En la granja, los pollitos se preguntaban si mamá gallina los quería tanto como antes. Parecía que en los últimos días, ella ya no los amaba igual. Había decidido que ninguno de sus hijos volvería a dormir bajo sus alas.
Aunque, los pollitos ya estaban bastante crecidos, adoraban dormir bajo el calor de mamá. Pero ella, siendo una gallina con mucho conocimiento, sabía
que había llegado el tiempo para que durmieran cada uno en su propia cama.
Desde que salía el sol hasta que se escondía, mamá gallina
trabajaba en el jardín. En las primeras horas del día, ella escarbaba la tierra
con su pico, buscaba allí y allá, y conseguía gusanos y lombrices para sus
pollitos. Una vez alimentados y felices, ella continuaba su labor.
Mamá gallina era la más trabajadora de toda la granja, no tomaba ningún descanso, ni se daba una siesta, como sí lo hacían: la vaca, la oveja, el cerdo
y otros más. Ella nunca paraba, exploraba todos los prados seleccionando la paja
más fina para construir una cama para cada hijo.

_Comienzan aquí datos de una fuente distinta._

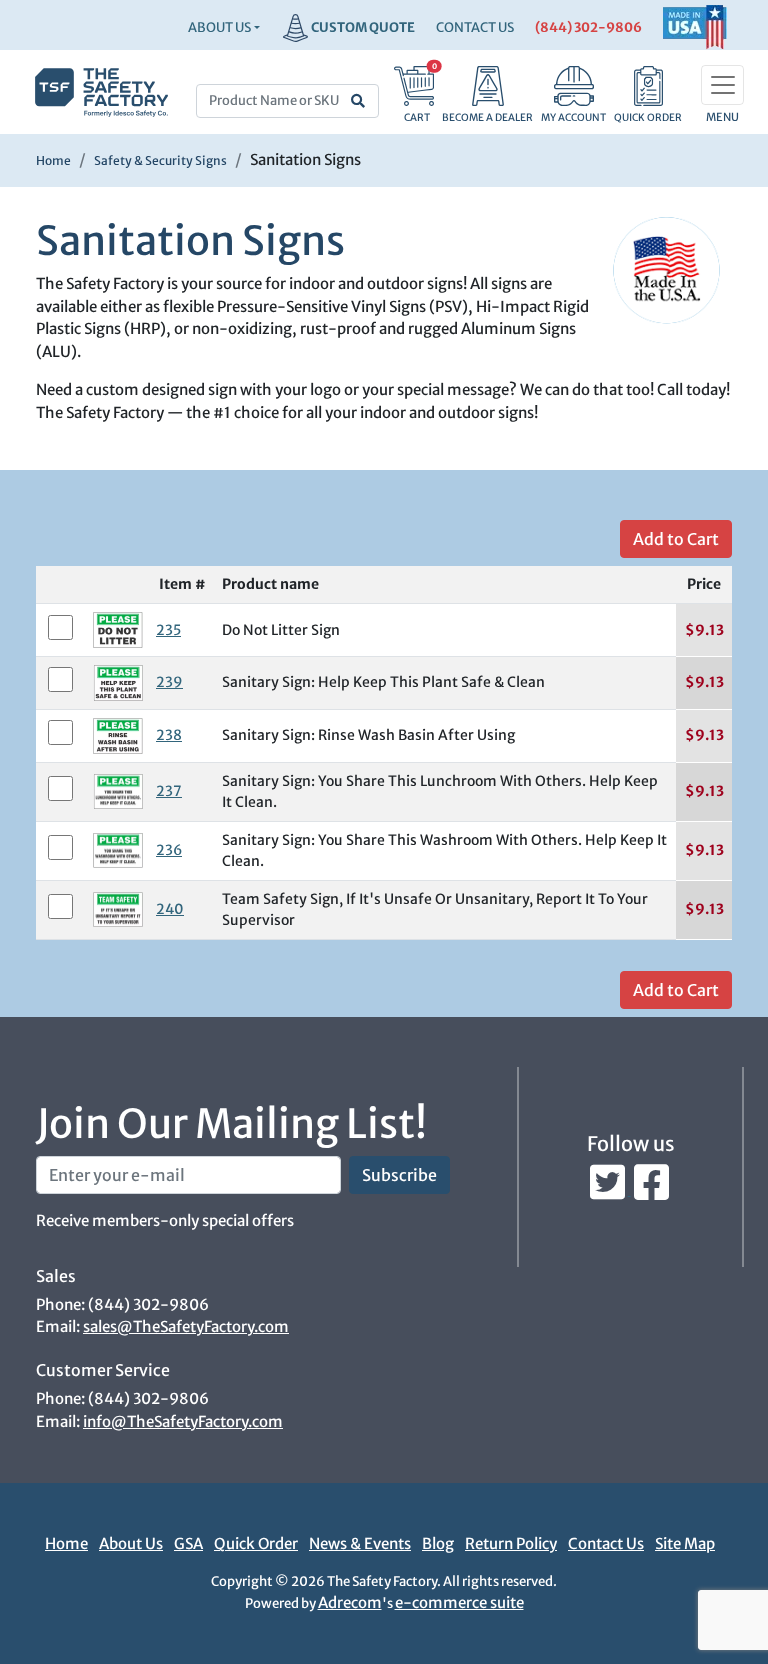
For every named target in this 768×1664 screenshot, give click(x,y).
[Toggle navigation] (722, 85)
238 (169, 735)
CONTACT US (475, 27)
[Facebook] (651, 1189)
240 (170, 909)
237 (169, 791)
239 (169, 682)
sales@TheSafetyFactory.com (186, 1326)
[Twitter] (609, 1189)
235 (168, 630)
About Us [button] (219, 27)
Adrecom (350, 1602)
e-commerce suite (459, 1602)
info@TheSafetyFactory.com (183, 1421)
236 (169, 850)
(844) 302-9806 (588, 27)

Pero, al intentar entrar la paja al gallinero, se dio cuenta
que otras gallinas y el gallo Quiquiriquí, no querían más habitantes en ese
lugar. Ella estaba muy enojada, sabía que sus pollitos serían cazados
por algún zorro o perro salvaje si dormían afuera.
Entonces, encaró a las gallinas y a don gallo
que se abalanzaron contra sus pollitos. Con fuertes picotazos los defendía
a todos. Era tal el amor por sus hijos, que sacó fuerzas profundas y logró elevarse
del suelo más de un metro. Como un pájaro grande, volaba con sus alas abiertas, así alejó a las otras gallinas de sus pollitos. Al verla parecía tener el valor de un águila…un
águila con cresta.
Se armó tal alboroto, que todos los animales se enteraron de la pelea. En la historia de la granja, nadie había visto a una gallina tan valiente, defendiendo el derecho de sus polluelos a tener un lugar en el gallinero. La vaca la admiró como al toro más fuerte, y la oveja le temió como al lobo más feroz.

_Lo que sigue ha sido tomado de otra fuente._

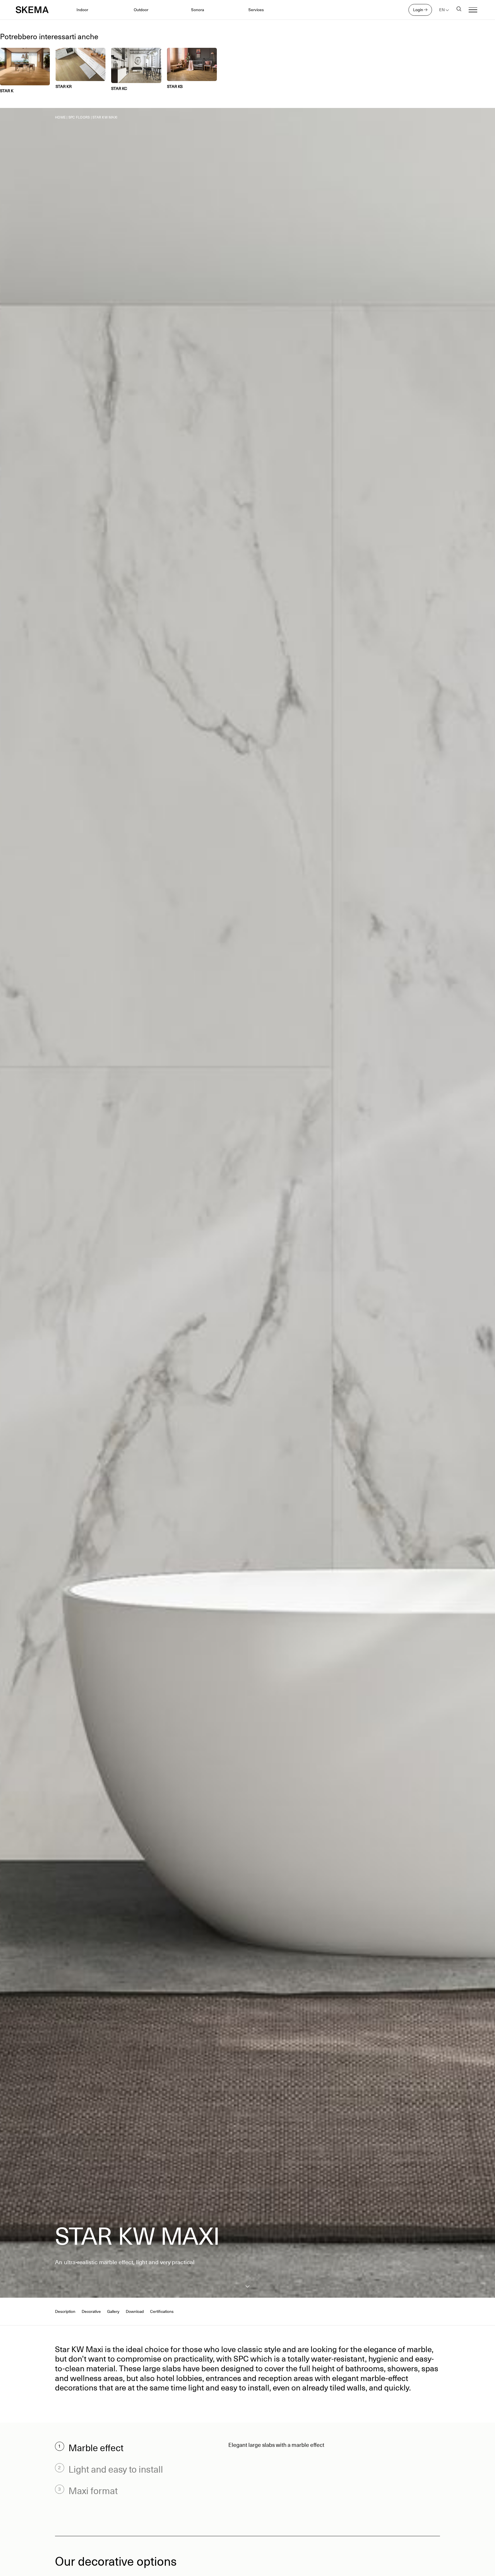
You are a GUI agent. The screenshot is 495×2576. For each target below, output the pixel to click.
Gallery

Poco a poco, uno a uno, los que se oponían fueron cediendo. El último en rendirse fue el gallo, quien al final dio un Quiquiriquí y voló de allí. Después de una larga lucha, mamá gallina pudo ingresar con cada uno de sus pollitos. ¡Había ganado esa batalla!
Poco a poco, uno a uno, los que se oponían fueron cediendo. El último en rendirse fue el gallo, quien al final dio un Quiquiriquí y voló de allí. Después de una larga lucha, mamá gallina pudo ingresar con cada uno de sus pollitos. ¡Había ganado esa batalla!

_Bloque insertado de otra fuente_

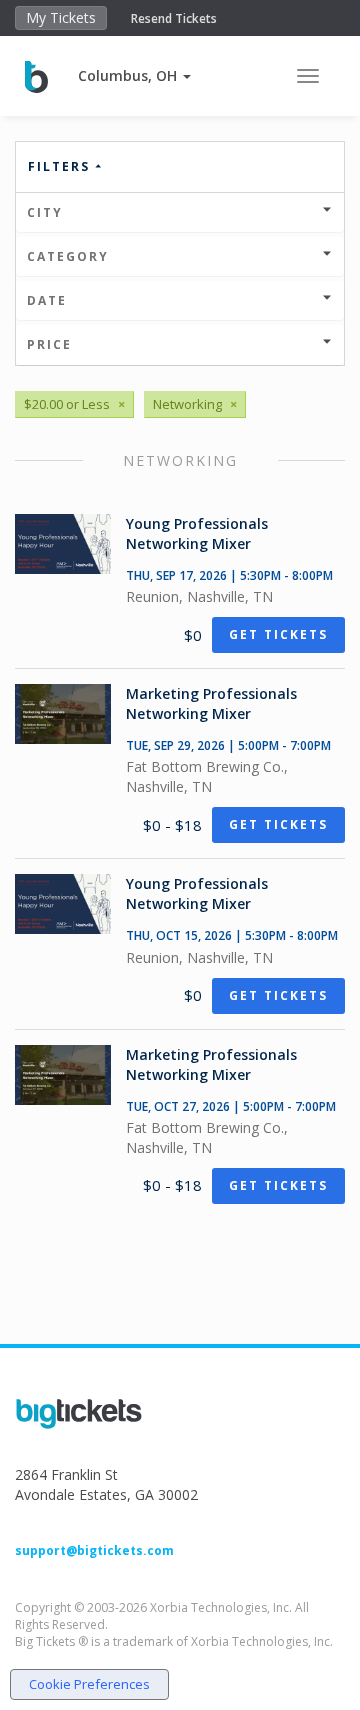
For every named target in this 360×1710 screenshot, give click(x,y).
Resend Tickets (174, 18)
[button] (134, 75)
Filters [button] (61, 166)
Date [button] (47, 300)
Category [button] (68, 256)
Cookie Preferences (89, 1684)
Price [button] (49, 344)
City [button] (45, 212)
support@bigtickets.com (94, 1550)
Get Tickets (278, 634)
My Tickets (61, 17)
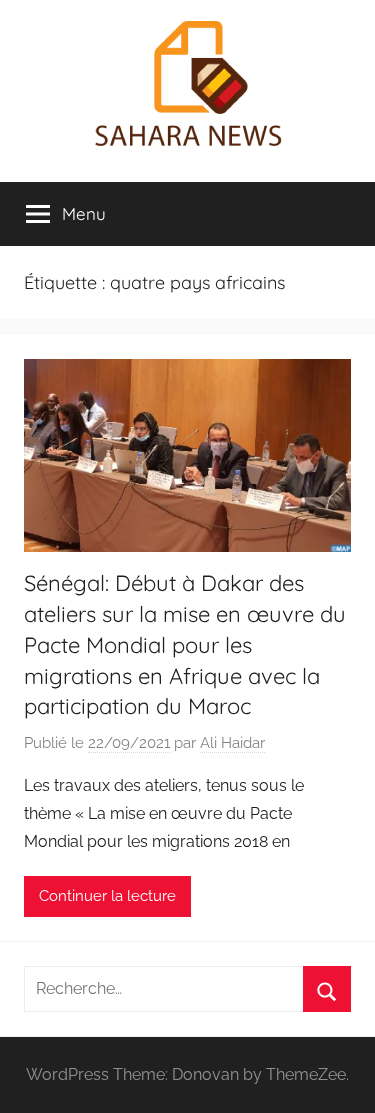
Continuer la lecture (107, 896)
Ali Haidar (232, 743)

Al terminar la gran pelea, mamá gallina aunque cansada y algo malherida, construyó con mucho amor las camas para sus hijos. Consiguió la paja más delicada y la organizó
hasta lograr un suave colchón.
Así, en la primera noche en el gallinero, cada uno de los pollitos eligió su cama
preferida. Luego, ella los acomodó, les dio un pico de buenas noches, y permaneció en la oscuridad protegiendo a sus chiquillos.
Al avanzar la madrugada, mamá gallina observó que sus pollitos
tiritaban de frío. No tenían mantas ni cobijas que utilizar, y las plumas de los
pequeños aún eran chicas y delgadas para protegerlos de la baja temperatura.
Tampoco podían dormir bajo sus alas, habían crecido mucho y algunos quedarían
fuera.
Mamá gallina lo pensó un poco, y halló una solución. Trabajó
con mucho cuidado, y sudó de dolor hasta que terminó la tarea. Al poco tiempo,
los pollitos dejaron de temblar y pudieron dormir tranquilos.
En el amanecer, cuando el gallo inició su canto, y el sol
comenzó a brillar, uno a uno fueron despertando los pollitos. ¡Todos quedaron asombrados
al descubrir que una manta hecha de suaves plumas los protegía!
Ninguno sabía de dónde había aparecido una cobija tan calientita. Pero, al buscar a mamá
gallina la encontraron…¡Sin plumas tiritando en un rincón!
Los pollitos no salían de la sorpresa, y ya no dudaron del amor de mamá. Sentían que...¡Mamá
gallina era la mejor del mundo!
Ese día, todos en la granja comprendieron que: ¡El amor de mamá gallina no tenía límites!